- Theatrical Film Poster
- Directed by: Henry Koster
- Written by: Albert Lewin Oscar Saul Talbot Jennings
- Screenplay by: Norman Corwin Giorgio Prosperi
- Produced by: Silvio Clementelli Goffredo Lombardo
- Starring: Ava Gardner Anthony Franciosa Amedeo Nazzari Gino Cervi Lea Padovani
- Cinematography: Giuseppe Rotunno
- Edited by: Mario Serandrei
- Music by: Angelo Lavagnino
- Distributed by: United Artists Metro-Goldwyn-Mayer
- Release dates: 20 December 1958 (Italy); 10 June 1959 (U.S.);
- Running time: 111 minutes
- Countries: United States Italy
- Language: English
- Budget: $913,000
- Box office: $1 million (outside U.S./Canada)

= The Naked Maja (film) =

1958 film directed by Henry Koster

The Naked Maja is a 1958 Italian-American historical film, a coproduction produced by S.G.C., Titanus, Metro-Goldwyn-Mayer and United Artists. The story recounts the romance between the painter Francisco Goya and the Duchess of Alba. The film was directed by Henry Koster and produced by Silvio Clementelli and Goffredo Lombardo. Its screenplay was written by Norman Corwin, Giorgio Prosperi and Albert Lewin based on a story by Oscar Saul and Talbot Jennings. The musical score was conducted by Angelo Lavagnino and the cinematographer was Giuseppe Rotunno.

The film stars Ava Gardner and Anthony Franciosa with Amedeo Nazzari, Gino Cervi, Lea Padovani, Massimo Serato and a largely Italian cast.

==Plot==
In 18th century Madrid, during the Spanish Inquisition, Francisco de Goya meets Maria Teresa de Cayetana, Duchess of Alba inside an inn after he sketches an image of her. To win Maria's affection, Goya fights a rival and is slashed during a fight. As his wounds are treated, Maria acknowledges Goya's paintings and invites him to a concert at her home the next evening. She is then handed Goya's sketch and asks him to paint a portrait some day.

For several days, during a royal art commission, Goya paints frescoes on the Basilica's domed ceiling. As he finishes, Prime Minister Manuel Godoy escorts King Carlos IV, Queen Maria Luisa, and their court to inspect Goya's frescoes. Although Maria Luisa is insulted that Goya included peasants, Carlos is impressed and appoints Goya as the official court painter.

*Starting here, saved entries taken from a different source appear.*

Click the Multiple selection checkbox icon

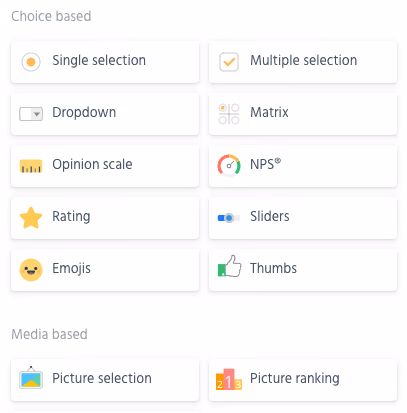click(x=229, y=62)
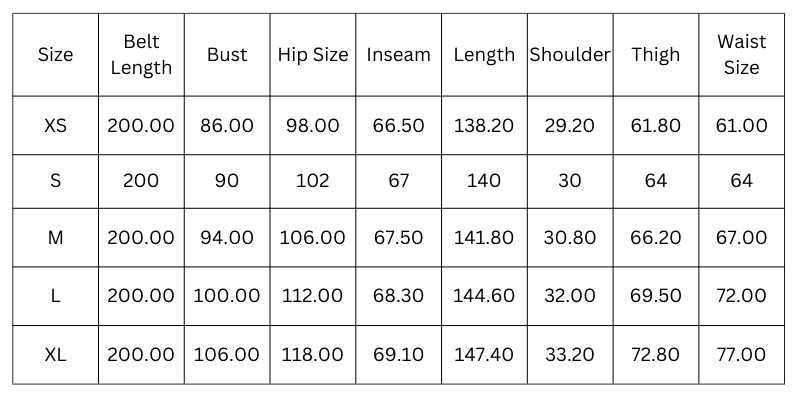Select the Hip Size column header
Screen dimensions: 800x400
(x=313, y=55)
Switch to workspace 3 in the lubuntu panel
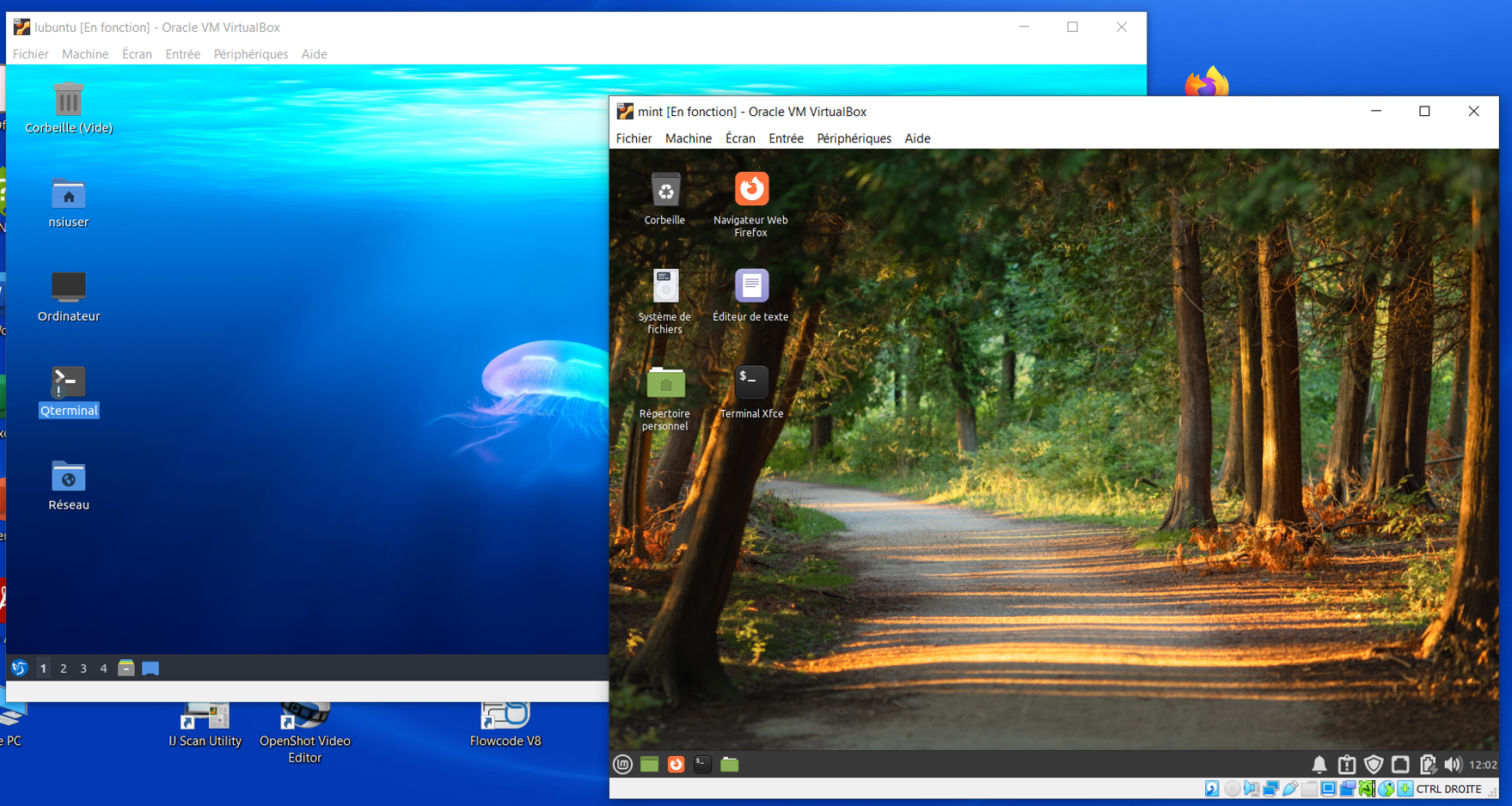Image resolution: width=1512 pixels, height=806 pixels. pos(83,669)
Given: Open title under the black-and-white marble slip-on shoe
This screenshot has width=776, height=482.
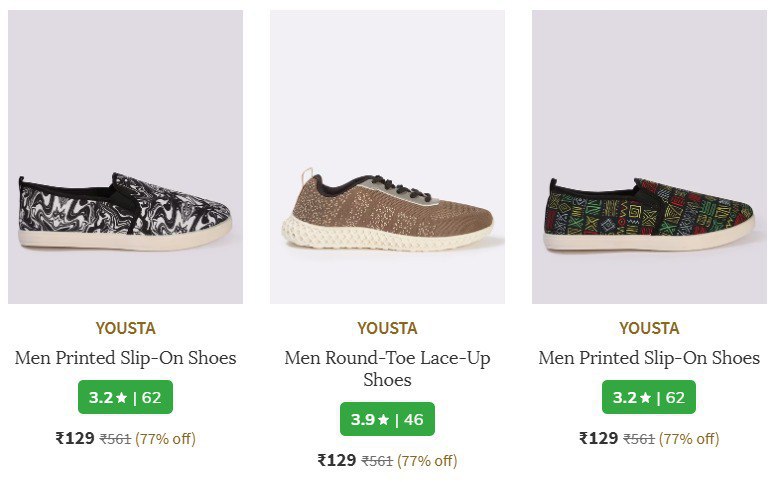Looking at the screenshot, I should [125, 358].
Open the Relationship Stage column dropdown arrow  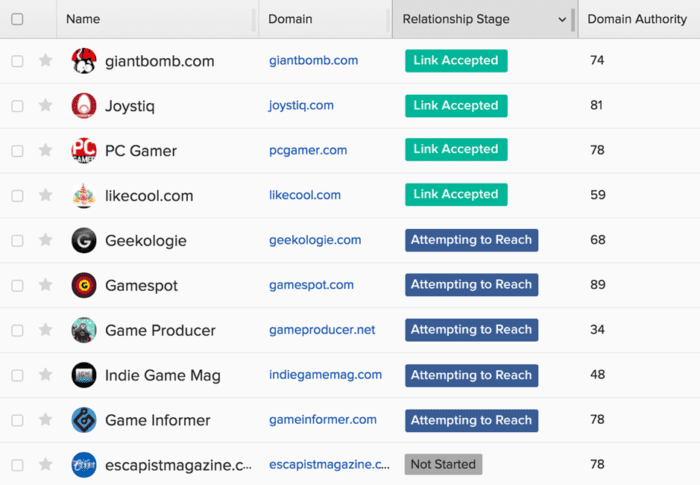point(562,19)
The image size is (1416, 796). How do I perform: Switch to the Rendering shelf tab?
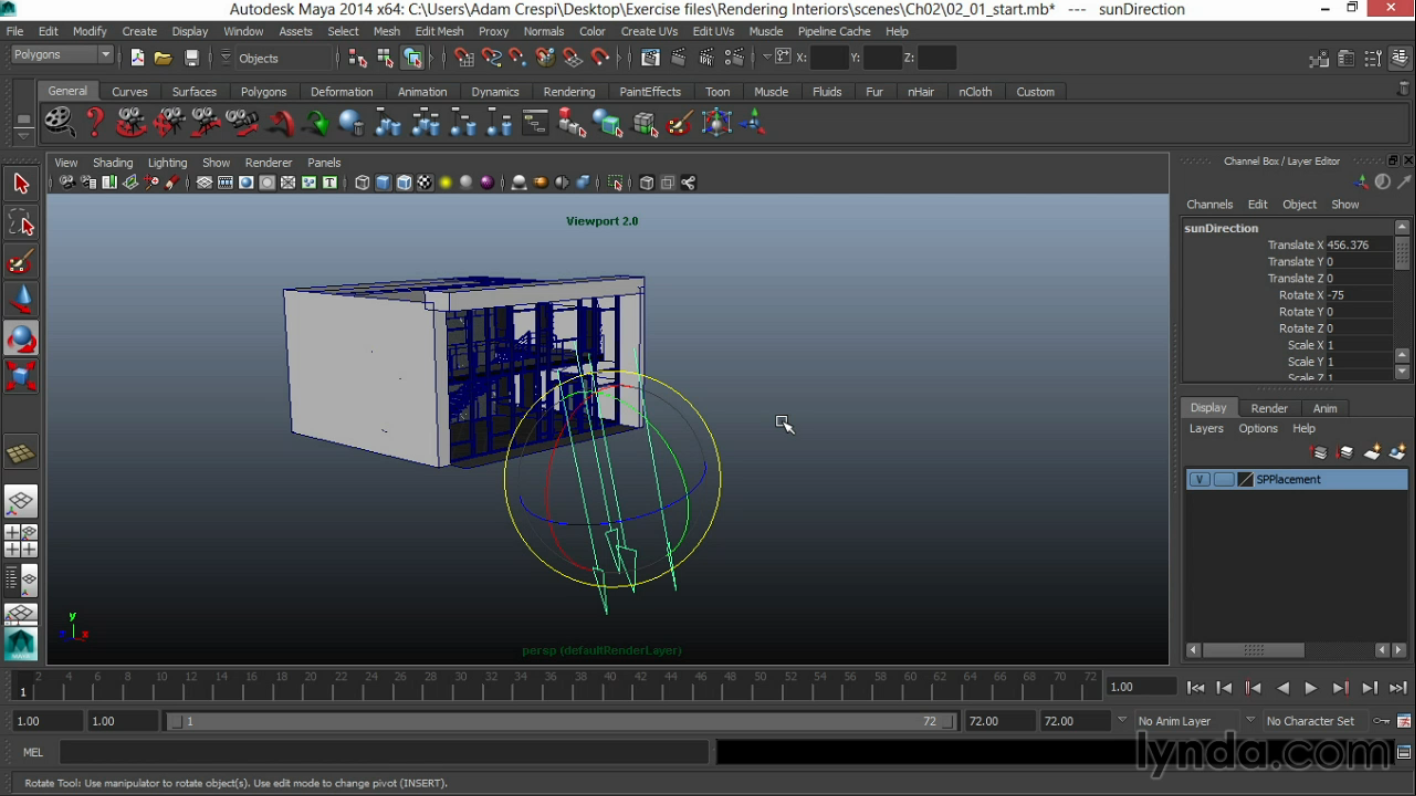coord(569,92)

Inside the palace, Carlos instructs Goya to paint a portrait of the royal family. After several weeks pass, Maria attends an annual festival with peasants who demonstrate against Godoy's government despite the advice of her official Rodrigo Sanchez and the Queen's wishes. Meanwhile, as Carlos observes Goya's progress, Delgado, the Minister of Justice, informs the king about Godoy's corruption. Unconcerned with Godoy, Carlos dismisses the minister. Goya however pleads with Carlos to intervene and condemn the injustice. Carlos advises Goya to keep to his painting.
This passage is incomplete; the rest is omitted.